▶ [Text block]:
____________________

Problem with setup distributed monitoring

  • The Icinga 2 network monitoring daemon (version: r2.12.3-1)
  • Debian 10
  • IcingaWeb + director
  • Disabled features: command compatlog debuglog elasticsearch gelf graphite icingadb influxdb livestatus opentsdb perfdata statusdata syslog
    Enabled features: api checker ido-mysql mainlog notification

Hi everyone, I need advice please. I’m starting with icing now and I would like to implement the MASTER <-> SATELLITE <-> CLIENT connection. I currently have master + web installed on deb10 according to the documentation that runs on the internet, then a satellite at the client’s infrastructure, and then I wanted to connect an agent to that satellite that also works on the client’s local infrastructure. Basically, the state is such that the master has a public IP and then neither the satellite nor the agent anymore and they only go locally behind them. For example, I can’t run check_memory from the master on the agent behind the satellite. I tried to set it up using the documentation and without success. Thank you for any advice. I attach the zones below.

Master:

/*
 * Generated by Icinga 2 node setup commands
 * on 2021-03-17 21:46:13 +0100
 */

object Endpoint "icinga.[domain].cz" {
}

object Endpoint "icinga-1.infra" {    <---- Satellite
        host = "icinga-1.infra"
}

object Zone "master" {
	endpoints = [ "icinga.[domain].cz" ]
}

object Zone "global-templates" {
	global = true
}

object Zone "director-global" {
	global = true
}

object Zone "client-ABC" {
	endpoints = [ "icinga-1.infra" ]
        parent = "master"

____________________

▶ [Exercises]:
• a. In the Icinga forum post, which check does the poster say cannot be run from the master on the agent behind the satellite?
• b. Copy from the Icinga forum post the passage between "Hi everyone, I" and "the zones below.", inclusive, word for word.
• c. Continue the Icinga forum post from its final line onward.
The lines that come next are separate material and are not part of the Icinga forum post.

▶ [Supplied material]:
____________________

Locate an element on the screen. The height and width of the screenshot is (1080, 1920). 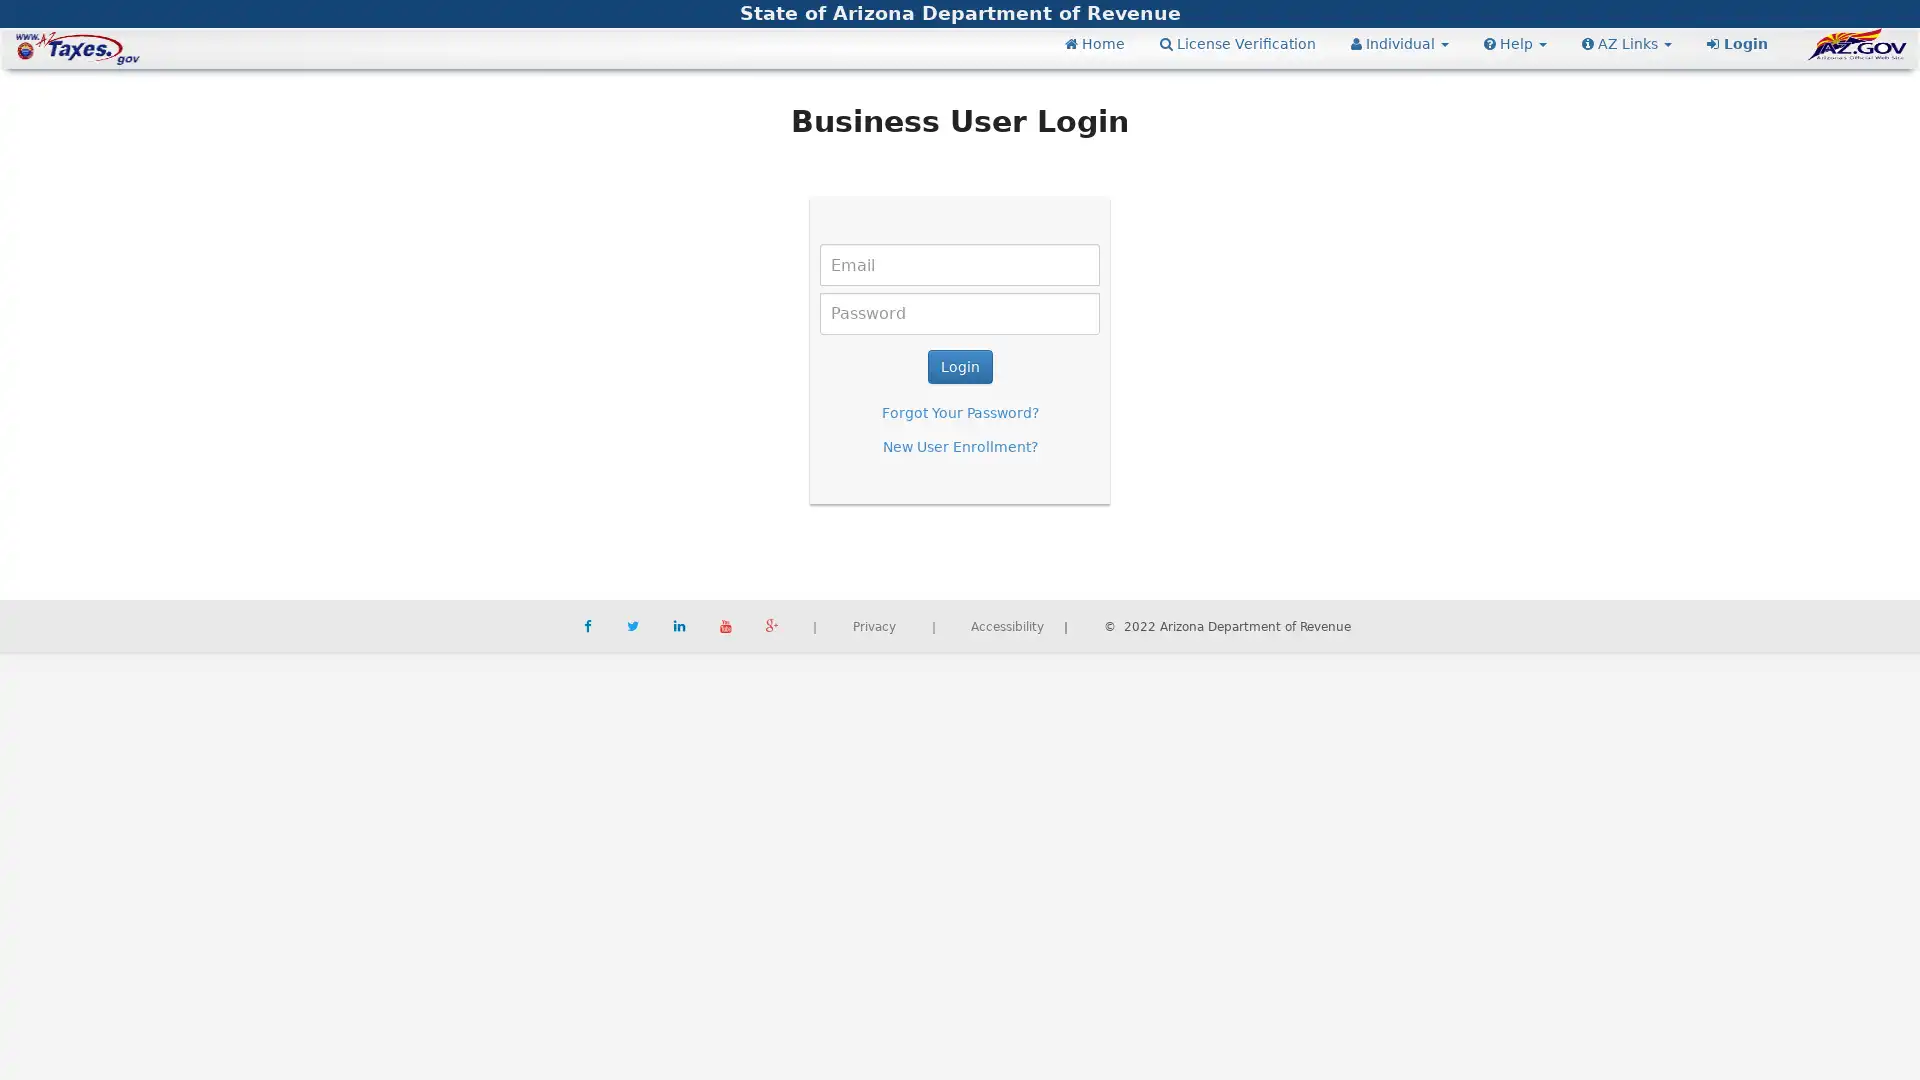
Login is located at coordinates (958, 366).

____________________

▶ [Replies]:
• a. check_memory

• b.
Hi everyone, I need advice please. I’m starting with icing now and I would like to implement the MASTER <-> SATELLITE <-> CLIENT connection. I currently have master + web installed on deb10 according to the documentation that runs on the internet, then a satellite at the client’s infrastructure, and then I wanted to connect an agent to that satellite that also works on the client’s local infrastructure. Basically, the state is such that the master has a public IP and then neither the satellite nor the agent anymore and they only go locally behind them. For example, I can’t run check_memory from the master on the agent behind the satellite. I tried to set it up using the documentation and without success. Thank you for any advice. I attach the zones below.

• c.
}

Satellite:

/*
 * Generated by Icinga 2 node setup commands
 * on 2021-03-17 22:13:07 +0100
 */

object Endpoint "icinga.[domain].cz" {
	host = "icinga.[domain].cz"
	port = "5665"
}

object Endpoint "production-1.infra" {
        host = "192.168.1.103"
}


object Zone "master" {
	endpoints = [ "icinga.[domain].cz" ]
}

object Endpoint "icinga-1.infra" {
}

object Zone "client-ABC" {
	endpoints = [ "icinga-1.infra","production-1.infra" ]
	parent = "master"
}

object Zone "global-templates" {
	global = true
}

object Zone "director-global" {
	global = true
}

Agent:

/*

* Generated by Icinga 2 node setup commands

* on 2021-03-18 09:56:47 +0100

*/

object Endpoint "icinga-1.infra" {

host = "192.168.1.106"

port = "5665"

}

object Zone "master" {

endpoints = [ "icinga-1.infra" ]

}

object Zone "global-templates" {

global = true

}

object Zone "director-global" {

global = true

}

object Endpoint NodeName {

}

object Zone ZoneName {

endpoints = [ NodeName ]

parent = "master"

}

Thank you so much for your advice and ideas

Hi & welcome to the icinga community,

This will only work if icinga-1.infra could be resolved at your master and the master is able to connect to the satellite. If not, simply remove it and let the satellite connect to your master.

Since you are using the director, you don’t need to define agent’s zone and endpoint objects manually. Please remove both from master’s and satellite’s zones.conf.

The satellite zone object is missing in your master’s zones.conf.

I can’t identify the reason for this object. The satellite zone object is missing in your satellite’s zones.conf.

Did you configure Run on agent?

@rsx
Thank you for the quick response, so if I understand correctly, I should already have an Agent endpoint in the master and I should not have a satellite there. So I’m not going to have that agent’s endpoint in the satellite configuration?

icinga.[domain].cz = Master
icinga-1.infra = Satellite
production-1 = Agent

Do you mean to delete that client-ABC zone?

So then the master will look like this?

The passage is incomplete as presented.